The Electrosmith Daisy Guide
The Electrosmith Daisy Seed is a self-contained embedded audio computer — an ARM Cortex-M7 chip, stereo audio in/out, and exposed control pins on a module the size of a guitar pick. This chapter covers what it actually is, how it differs from an analog pedal circuit, and the libDaisy/DaisySP software framework that turns it into an effect.
The Electrosmith Daisy Seed is a self-contained embedded audio computer on a module roughly the size of a guitar pick: an ARM Cortex-M7 processor running at 480MHz, stereo audio input and output, and a row of exposed pins for potentiometers, switches, and LEDs. Where every circuit in the Effects book manipulates a guitar signal as a continuously varying voltage, the Daisy Seed converts that voltage into numbers, runs code on those numbers, and converts the result back into voltage — a fundamentally different way of building an effect, not just a smaller way of building the same one.
The flip-book mental model for what “digital” actually means
An analog fuzz circuit or op-amp overdrive works directly on the continuous, ever-changing voltage of your guitar signal — at every instant, real, uninterrupted physics is happening to real voltage. A Daisy-based effect instead takes rapid-fire snapshots of that voltage (44,100 or 48,000 times per second, typically), turns each snapshot into a number, and runs a small piece of code on that number before turning it back into voltage on the way out. It’s the same relationship as a movie versus real motion: a flip-book of enough individual still frames, shown fast enough, looks and feels continuous — but underneath, it’s discrete snapshots, not continuous motion. DSP basics for guitarists covers this sampling process in depth; here, the point is just to internalize that a Daisy effect’s “circuit” is code operating on numbers, not components operating on voltage.
What changes between an analog build and a Daisy-based one
| Analog pedal (Effects book) | Daisy-based pedal (this book) | |
|---|---|---|
| What defines the effect | Component values (resistors, capacitors, transistor bias) | Code running on the processor |
| How you change the sound | Swap or adjust physical components | Edit and re-flash the program |
| What a knob controls | Directly varies a voltage or resistance in the signal path | Feeds a numeric value into your code, which decides what to do with it |
| Where the sound is defined | The physical circuit itself | Software — the same Daisy Seed can be a delay, a reverb, or a synthesizer depending only on what’s flashed onto it |
This is the practical reason the Daisy Seed is the site’s differentiation focus (see the analog vs digital overview): a single piece of hardware can become an entirely different effect just by loading different code, something no fixed analog circuit can do without a physical rebuild.
libDaisy and DaisySP: the two-layer software framework
Electrosmith maintains two open-source C++ libraries that do the heavy lifting so you don’t write audio drivers or hardware register code yourself:
- libDaisy — the hardware abstraction layer. It handles reading potentiometers and switches, driving LEDs, and — critically — running the audio callback that feeds your code a fresh block of incoming samples and expects a block of outgoing samples back, continuously, in real time.
- DaisySP — the DSP building-block library. It provides ready-made, pre-tested implementations of common effect components — oscillators, filters, delay lines, reverbs — so you assemble an effect from proven building blocks instead of writing every algorithm’s math from scratch.
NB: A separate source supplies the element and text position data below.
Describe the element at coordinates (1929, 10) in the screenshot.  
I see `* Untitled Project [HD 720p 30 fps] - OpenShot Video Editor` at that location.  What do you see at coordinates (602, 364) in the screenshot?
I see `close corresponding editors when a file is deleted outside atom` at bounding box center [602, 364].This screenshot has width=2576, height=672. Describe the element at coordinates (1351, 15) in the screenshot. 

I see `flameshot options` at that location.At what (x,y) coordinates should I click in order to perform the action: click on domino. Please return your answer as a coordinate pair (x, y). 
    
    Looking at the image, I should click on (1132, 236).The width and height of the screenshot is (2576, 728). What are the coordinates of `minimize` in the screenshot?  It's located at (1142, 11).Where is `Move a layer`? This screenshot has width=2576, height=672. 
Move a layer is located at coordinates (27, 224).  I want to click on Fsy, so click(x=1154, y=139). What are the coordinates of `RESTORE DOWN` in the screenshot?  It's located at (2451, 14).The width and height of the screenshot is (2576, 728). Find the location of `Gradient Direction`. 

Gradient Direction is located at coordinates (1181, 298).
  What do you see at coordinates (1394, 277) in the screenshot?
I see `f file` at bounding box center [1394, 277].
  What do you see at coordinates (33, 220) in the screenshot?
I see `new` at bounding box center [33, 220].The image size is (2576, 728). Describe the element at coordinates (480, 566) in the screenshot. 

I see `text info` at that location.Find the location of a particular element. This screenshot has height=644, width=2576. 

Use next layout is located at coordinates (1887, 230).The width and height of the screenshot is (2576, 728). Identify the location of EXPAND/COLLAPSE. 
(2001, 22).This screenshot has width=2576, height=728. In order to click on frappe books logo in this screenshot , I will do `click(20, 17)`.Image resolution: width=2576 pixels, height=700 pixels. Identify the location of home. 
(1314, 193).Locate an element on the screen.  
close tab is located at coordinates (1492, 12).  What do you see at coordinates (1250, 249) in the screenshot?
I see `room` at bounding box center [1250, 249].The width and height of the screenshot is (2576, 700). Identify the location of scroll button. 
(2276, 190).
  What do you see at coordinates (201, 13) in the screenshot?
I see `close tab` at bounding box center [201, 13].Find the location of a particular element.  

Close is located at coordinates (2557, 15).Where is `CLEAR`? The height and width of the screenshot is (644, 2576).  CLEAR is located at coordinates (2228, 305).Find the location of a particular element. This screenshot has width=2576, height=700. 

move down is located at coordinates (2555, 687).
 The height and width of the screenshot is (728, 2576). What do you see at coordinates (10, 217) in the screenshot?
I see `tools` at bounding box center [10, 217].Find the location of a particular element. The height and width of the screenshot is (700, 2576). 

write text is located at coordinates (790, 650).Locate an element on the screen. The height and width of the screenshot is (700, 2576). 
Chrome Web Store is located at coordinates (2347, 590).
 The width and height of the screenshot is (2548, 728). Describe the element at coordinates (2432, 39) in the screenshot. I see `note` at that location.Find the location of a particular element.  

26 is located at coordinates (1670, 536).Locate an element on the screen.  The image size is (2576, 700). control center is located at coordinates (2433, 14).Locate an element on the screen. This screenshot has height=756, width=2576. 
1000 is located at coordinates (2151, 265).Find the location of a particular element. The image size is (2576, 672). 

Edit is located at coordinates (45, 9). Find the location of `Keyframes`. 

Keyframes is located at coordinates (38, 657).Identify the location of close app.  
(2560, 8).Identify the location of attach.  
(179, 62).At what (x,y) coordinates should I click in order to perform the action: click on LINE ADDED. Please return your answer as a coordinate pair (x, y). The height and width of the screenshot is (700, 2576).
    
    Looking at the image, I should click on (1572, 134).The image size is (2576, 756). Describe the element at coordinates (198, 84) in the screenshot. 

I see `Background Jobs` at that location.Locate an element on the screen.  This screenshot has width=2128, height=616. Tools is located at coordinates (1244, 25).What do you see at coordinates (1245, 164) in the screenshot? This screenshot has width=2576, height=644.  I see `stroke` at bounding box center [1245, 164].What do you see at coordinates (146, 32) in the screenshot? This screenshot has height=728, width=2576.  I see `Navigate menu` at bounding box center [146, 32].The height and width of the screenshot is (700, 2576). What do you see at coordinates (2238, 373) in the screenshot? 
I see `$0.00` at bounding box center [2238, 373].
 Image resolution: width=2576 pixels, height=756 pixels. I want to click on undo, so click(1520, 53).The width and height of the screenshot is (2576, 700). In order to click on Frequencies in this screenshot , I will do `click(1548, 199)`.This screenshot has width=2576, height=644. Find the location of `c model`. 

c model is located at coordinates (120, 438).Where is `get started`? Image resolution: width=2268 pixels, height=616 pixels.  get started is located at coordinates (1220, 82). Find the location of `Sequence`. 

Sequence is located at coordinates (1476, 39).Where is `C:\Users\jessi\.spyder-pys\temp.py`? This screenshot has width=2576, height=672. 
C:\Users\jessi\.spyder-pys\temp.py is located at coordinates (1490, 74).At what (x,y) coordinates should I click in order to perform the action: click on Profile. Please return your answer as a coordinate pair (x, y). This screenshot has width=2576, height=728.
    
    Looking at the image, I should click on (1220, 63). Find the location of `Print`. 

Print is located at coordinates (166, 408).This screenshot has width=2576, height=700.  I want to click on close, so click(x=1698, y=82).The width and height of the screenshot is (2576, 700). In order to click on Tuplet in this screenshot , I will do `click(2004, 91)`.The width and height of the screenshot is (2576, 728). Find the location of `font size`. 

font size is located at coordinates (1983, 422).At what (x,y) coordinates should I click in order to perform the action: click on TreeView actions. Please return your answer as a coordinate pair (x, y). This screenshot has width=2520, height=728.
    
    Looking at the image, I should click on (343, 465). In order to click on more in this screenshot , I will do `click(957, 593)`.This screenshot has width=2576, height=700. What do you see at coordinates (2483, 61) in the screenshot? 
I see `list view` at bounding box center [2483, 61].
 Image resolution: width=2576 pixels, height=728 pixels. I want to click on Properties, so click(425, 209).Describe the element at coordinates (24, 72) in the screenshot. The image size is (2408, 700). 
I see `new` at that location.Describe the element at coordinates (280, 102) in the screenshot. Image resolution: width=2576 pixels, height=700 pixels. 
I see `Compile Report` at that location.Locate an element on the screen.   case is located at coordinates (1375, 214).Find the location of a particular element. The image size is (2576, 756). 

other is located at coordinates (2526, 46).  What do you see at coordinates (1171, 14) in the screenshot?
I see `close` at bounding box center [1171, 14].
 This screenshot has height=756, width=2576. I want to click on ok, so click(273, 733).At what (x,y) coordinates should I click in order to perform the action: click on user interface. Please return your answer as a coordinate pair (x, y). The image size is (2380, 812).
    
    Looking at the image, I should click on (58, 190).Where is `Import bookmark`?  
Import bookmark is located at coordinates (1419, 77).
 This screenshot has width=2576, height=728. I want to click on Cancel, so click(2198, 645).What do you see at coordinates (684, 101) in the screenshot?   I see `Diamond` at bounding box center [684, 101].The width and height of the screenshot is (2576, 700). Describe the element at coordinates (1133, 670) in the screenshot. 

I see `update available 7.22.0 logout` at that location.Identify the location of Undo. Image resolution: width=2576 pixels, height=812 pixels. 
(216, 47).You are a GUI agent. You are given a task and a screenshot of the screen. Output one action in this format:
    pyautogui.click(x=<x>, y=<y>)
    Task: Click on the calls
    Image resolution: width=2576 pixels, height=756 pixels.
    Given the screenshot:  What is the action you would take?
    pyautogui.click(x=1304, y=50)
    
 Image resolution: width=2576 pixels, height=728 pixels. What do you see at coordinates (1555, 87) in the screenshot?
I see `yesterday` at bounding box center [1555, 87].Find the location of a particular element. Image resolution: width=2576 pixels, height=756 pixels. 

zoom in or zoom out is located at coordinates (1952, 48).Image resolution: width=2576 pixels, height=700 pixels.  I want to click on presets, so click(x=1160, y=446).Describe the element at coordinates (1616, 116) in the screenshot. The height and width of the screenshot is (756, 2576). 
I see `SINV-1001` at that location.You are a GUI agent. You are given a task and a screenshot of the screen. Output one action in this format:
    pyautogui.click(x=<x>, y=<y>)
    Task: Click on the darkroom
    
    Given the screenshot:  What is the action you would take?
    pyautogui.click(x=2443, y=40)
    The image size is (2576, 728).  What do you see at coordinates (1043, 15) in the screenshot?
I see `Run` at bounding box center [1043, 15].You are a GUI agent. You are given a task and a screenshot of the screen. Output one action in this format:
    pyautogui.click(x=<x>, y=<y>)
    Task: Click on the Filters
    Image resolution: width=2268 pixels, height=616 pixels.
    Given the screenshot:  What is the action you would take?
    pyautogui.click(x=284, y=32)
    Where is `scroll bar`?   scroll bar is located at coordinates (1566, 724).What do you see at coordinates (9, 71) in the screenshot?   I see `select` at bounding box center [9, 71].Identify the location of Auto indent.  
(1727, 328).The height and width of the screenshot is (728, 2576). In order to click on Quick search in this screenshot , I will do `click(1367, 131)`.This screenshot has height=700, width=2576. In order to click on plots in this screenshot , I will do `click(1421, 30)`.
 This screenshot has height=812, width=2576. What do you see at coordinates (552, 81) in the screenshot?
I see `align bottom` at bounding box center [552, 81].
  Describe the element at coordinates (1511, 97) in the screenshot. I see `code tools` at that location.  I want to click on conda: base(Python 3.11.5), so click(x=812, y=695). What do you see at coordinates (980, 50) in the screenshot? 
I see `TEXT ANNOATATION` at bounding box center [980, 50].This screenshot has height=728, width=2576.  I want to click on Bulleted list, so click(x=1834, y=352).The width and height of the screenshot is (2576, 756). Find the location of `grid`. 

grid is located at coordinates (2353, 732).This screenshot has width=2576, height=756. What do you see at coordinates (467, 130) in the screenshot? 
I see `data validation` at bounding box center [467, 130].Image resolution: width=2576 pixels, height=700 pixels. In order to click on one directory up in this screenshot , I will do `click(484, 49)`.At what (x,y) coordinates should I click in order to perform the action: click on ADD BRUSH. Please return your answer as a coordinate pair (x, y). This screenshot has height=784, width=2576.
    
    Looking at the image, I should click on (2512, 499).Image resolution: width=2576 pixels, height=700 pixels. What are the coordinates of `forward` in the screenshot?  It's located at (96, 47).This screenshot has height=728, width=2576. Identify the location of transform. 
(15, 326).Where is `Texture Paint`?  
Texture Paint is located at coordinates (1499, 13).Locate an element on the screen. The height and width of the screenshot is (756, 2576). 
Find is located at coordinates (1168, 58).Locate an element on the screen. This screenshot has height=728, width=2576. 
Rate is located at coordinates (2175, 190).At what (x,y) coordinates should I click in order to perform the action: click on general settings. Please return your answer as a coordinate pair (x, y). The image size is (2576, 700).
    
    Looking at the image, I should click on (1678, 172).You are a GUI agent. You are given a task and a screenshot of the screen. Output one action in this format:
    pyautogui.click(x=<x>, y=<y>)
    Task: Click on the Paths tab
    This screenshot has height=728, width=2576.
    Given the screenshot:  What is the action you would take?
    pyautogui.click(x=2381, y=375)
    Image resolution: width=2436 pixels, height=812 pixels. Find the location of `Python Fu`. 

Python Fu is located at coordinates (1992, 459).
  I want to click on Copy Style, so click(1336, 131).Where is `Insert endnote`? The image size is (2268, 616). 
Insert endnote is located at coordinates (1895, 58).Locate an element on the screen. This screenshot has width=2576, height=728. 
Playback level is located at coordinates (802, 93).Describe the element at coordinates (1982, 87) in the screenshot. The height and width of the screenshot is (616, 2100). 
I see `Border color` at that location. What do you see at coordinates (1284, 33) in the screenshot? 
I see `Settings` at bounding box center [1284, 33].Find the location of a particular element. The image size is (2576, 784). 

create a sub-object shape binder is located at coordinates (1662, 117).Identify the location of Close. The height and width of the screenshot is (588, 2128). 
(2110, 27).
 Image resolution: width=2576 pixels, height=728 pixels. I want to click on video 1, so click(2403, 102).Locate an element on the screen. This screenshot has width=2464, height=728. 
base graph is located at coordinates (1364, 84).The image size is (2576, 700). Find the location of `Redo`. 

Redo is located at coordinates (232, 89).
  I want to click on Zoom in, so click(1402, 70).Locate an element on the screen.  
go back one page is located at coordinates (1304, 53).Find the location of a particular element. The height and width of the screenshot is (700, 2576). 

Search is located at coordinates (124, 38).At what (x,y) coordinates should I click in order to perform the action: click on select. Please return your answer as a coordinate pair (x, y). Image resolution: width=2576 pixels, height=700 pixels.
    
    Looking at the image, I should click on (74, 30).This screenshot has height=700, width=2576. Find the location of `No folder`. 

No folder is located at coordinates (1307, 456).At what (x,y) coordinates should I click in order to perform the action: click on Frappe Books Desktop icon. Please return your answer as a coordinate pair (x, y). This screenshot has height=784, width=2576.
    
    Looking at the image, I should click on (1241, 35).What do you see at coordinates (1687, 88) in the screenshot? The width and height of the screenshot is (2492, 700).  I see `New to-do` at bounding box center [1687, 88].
Together, these two libraries mean writing your first working effect is closer to assembling a small set of function calls than it is to the from-scratch DSP math covered in DSP basics for guitarists and coding effects with C++ — those chapters explain what’s happening inside the building blocks DaisySP already hands you.
Common mistake: treating a Daisy project like a general-purpose microcontroller project
The Daisy Seed can be programmed with the same broad tooling as an Arduino or STM32 board, and it’s tempting to approach it the same way — write some logic, run it, see what happens. Audio processing doesn’t tolerate that looseness: the audio callback has to return a finished block of samples before the next block is needed, on a strict, unforgiving schedule, or the output audibly glitches, clicks, or drops out. Code that would be perfectly fine in a blinking-LED project — a delay loop, a slow debug print, a dynamic memory allocation — can be exactly what breaks real-time audio. This real-time constraint, more than the C++ syntax itself, is the actual learning curve of Daisy development, and it’s covered directly in coding effects with C++.